Demokratisierung und Boykott

Dann forderte Gorbatschow Demokratisierung, also die freie Wahl eines Staatspräsidenten durch das Volk. Regionale Parteichefs und Leiter von Industriekombinaten verweigerten den Gehorsam und boykottierten die Reformen. Nur durch freie Wahlen, die Mitsprache der Bürger, wurde das Machtmonopol der Kommunisten ebenso gebrochen wie der Anspruch der Partei, Hüter der revolutionären Traditionen und alleiniger Besitzer der Wahrheit zu sein. Noch ist in Rom – auch in Deutschland – schwer vorstellbar, dass Laien, also Nicht-Kleriker, an Bischofs- und Gemeindepfarrer-Wahlen beteiligt werden. Die sowjetischen Medien fanden kaum ein gutes Wort für Gorbatschow. Wegen des massiven Widerstands der meisten Funktionäre, die um ihren Besitzstand fürchteten, zögerte Gorbatschow und scheiterte schließlich. Kardinäle und auch deutsche Bischöfe lassen die Reformanstrengungen des Papstes, der sich Franziskus nennt, ins Leere laufen oder betrachten ihn sogar als Zerstörer ihrer – als von Gott verliehen geglaubten – Privilegien.

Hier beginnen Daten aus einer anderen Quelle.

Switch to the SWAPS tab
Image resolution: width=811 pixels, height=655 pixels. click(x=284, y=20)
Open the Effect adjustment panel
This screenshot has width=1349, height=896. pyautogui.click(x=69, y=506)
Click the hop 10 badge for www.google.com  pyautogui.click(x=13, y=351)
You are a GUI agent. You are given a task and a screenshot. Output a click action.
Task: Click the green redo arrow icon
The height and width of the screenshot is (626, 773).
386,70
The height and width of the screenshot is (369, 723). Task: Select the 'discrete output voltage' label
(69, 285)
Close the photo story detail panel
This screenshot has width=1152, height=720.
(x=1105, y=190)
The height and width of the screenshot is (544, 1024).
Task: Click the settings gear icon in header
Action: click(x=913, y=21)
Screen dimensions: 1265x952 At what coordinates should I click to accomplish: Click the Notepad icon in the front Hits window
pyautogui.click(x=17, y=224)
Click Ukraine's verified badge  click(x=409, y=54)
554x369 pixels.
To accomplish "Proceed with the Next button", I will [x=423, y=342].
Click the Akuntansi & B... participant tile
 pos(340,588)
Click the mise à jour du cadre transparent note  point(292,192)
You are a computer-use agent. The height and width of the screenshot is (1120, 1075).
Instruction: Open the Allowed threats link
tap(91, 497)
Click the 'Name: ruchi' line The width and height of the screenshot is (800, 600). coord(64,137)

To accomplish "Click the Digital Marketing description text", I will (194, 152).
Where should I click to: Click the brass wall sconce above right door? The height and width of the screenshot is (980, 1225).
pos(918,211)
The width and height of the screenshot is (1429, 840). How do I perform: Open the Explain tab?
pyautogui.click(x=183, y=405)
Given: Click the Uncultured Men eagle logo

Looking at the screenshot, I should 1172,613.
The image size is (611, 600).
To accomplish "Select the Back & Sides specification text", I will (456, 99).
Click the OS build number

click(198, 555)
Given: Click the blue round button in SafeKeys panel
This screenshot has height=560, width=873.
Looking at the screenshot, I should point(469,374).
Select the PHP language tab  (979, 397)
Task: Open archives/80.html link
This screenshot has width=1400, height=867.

Als sich viele Menschen über Jesu Botschaft ärgerten, fragte er seine Jünger: „Wollt auch ihr gehen?“ Und Petrus antwortete: „Herr, wohin sollten wir gehen?“ Niemand weiß, ob die Hunderttausenden, die aus der Kirche ausgetreten sind, nicht doch weiter wie Petrus darauf vertrauen: „Du, Herr, hast Worte des ewigen Lebens!“ 1989 haben Hunderttausende die DDR verlassen, sind aus der „sozialistischen Menschengemeinschaft“ ausgetreten. Ihr Verdienst: Sie haben den Daheimgebliebenen Mut gemacht, gegen die Mauer anzurennen. Weil aber die meisten in ihrer Heimat verblieben sind, haben sie nach dem Mauerfall das Land verändert.

Katholische Kirche heute und Kommunismus gestern. Ein bitterer Vergleich, der ein Denkanstoß sein sollte. Der roten Diktatur weint kaum jemand eine Träne nach. Ein Zusammenbruch der katholischen Kirche – vergleichbar der Implosion der kommunistischen Diktaturen und ihrer Ideologie – ist auch für den kritischen Beobachter, aber besonders für den Glaubenden nicht vorstellbar. Ein Filmuntertitel wie der im ZDF am Ostermontag abends: „Eine Institution gerät ins Wanken“ ist angesichts der weltweit wachsenden Kirche eine unbewiesene Behauptung, ein un-frommer Wunsch und schlicht Quotenfang. Der an seiner Kirche leidende Katholik vertraut auf die Zusage des Auferstandenen: „Ich bin mit euch alle Tage bis zum Ende der Welt“. Und er bleibt bei seiner Kirche und weint mit ihr, wenn der Hahn zweimal kräht. Joachim Jauer

Joachim Jauer, geboren am 26. Juli 1940, ist ein Urgestein des öffentlich-rechtlichen Fernsehens. Als Leiter des ZDF-Büros in der DDR und Redaktionsleiter der Magazinsendung „Kennzeichen D“ wurde er vor allem als Chronist des Mauerfalls und des Zerfalls des Warschauer Pakts bekannt. Im Verlag Herder ist 2019 sein Buch „Die halbe Revolution – 1989 und die Folgen“ erschienen.